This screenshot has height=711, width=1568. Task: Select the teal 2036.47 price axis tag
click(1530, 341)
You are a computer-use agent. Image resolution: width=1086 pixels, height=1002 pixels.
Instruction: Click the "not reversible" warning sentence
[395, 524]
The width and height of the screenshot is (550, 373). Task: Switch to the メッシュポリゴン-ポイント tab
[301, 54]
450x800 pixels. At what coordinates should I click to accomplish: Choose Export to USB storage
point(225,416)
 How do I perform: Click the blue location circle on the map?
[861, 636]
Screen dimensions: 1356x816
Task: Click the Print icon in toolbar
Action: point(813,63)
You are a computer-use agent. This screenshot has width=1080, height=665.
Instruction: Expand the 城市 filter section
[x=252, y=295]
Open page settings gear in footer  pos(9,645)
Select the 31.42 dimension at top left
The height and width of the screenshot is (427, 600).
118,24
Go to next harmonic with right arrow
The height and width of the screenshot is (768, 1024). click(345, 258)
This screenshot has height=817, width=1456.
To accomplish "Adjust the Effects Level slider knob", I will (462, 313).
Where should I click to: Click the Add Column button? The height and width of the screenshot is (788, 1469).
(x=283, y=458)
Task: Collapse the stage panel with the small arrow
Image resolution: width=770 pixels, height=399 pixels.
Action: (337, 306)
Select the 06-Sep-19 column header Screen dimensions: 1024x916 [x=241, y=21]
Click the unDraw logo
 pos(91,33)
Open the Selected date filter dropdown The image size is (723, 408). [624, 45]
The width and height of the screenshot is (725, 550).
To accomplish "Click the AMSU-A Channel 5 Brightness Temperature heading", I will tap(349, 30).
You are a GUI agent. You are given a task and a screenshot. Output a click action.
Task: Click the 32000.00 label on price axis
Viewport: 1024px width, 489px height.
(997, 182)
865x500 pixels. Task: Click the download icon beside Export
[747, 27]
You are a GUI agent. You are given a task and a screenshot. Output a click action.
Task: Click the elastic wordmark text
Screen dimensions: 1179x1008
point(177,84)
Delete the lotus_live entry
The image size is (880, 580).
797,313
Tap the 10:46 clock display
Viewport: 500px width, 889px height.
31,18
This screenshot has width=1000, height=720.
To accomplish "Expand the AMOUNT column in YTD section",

——

Would you please output every record again, exactly?

> [Task solution]
This screenshot has height=711, width=1568. Task: Select the teal 2036.47 price axis tag
click(1530, 341)
You are a computer-use agent. Image resolution: width=1086 pixels, height=1002 pixels.
Instruction: Click the "not reversible" warning sentence
[395, 524]
The width and height of the screenshot is (550, 373). Task: Switch to the メッシュポリゴン-ポイント tab
[301, 54]
450x800 pixels. At what coordinates should I click to accomplish: Choose Export to USB storage
point(225,416)
 How do I perform: Click the blue location circle on the map?
[861, 636]
Screen dimensions: 1356x816
Task: Click the Print icon in toolbar
Action: point(813,63)
You are a computer-use agent. This screenshot has width=1080, height=665.
Instruction: Expand the 城市 filter section
[x=252, y=295]
Open page settings gear in footer  pos(9,645)
Select the 31.42 dimension at top left
The height and width of the screenshot is (427, 600).
118,24
Go to next harmonic with right arrow
The height and width of the screenshot is (768, 1024). click(345, 258)
This screenshot has height=817, width=1456.
To accomplish "Adjust the Effects Level slider knob", I will (462, 313).
Where should I click to: Click the Add Column button? The height and width of the screenshot is (788, 1469).
(x=283, y=458)
Task: Collapse the stage panel with the small arrow
Image resolution: width=770 pixels, height=399 pixels.
Action: (337, 306)
Select the 06-Sep-19 column header Screen dimensions: 1024x916 [x=241, y=21]
Click the unDraw logo
 pos(91,33)
Open the Selected date filter dropdown The image size is (723, 408). [624, 45]
The width and height of the screenshot is (725, 550).
To accomplish "Click the AMSU-A Channel 5 Brightness Temperature heading", I will tap(349, 30).
You are a GUI agent. You are given a task and a screenshot. Output a click action.
Task: Click the 32000.00 label on price axis
Viewport: 1024px width, 489px height.
(997, 182)
865x500 pixels. Task: Click the download icon beside Export
[747, 27]
You are a GUI agent. You are given a task and a screenshot. Output a click action.
Task: Click the elastic wordmark text
Screen dimensions: 1179x1008
point(177,84)
Delete the lotus_live entry
The image size is (880, 580).
797,313
Tap the 10:46 clock display
Viewport: 500px width, 889px height.
31,18
This screenshot has width=1000, height=720.
To accomplish "Expand the AMOUNT column in YTD section",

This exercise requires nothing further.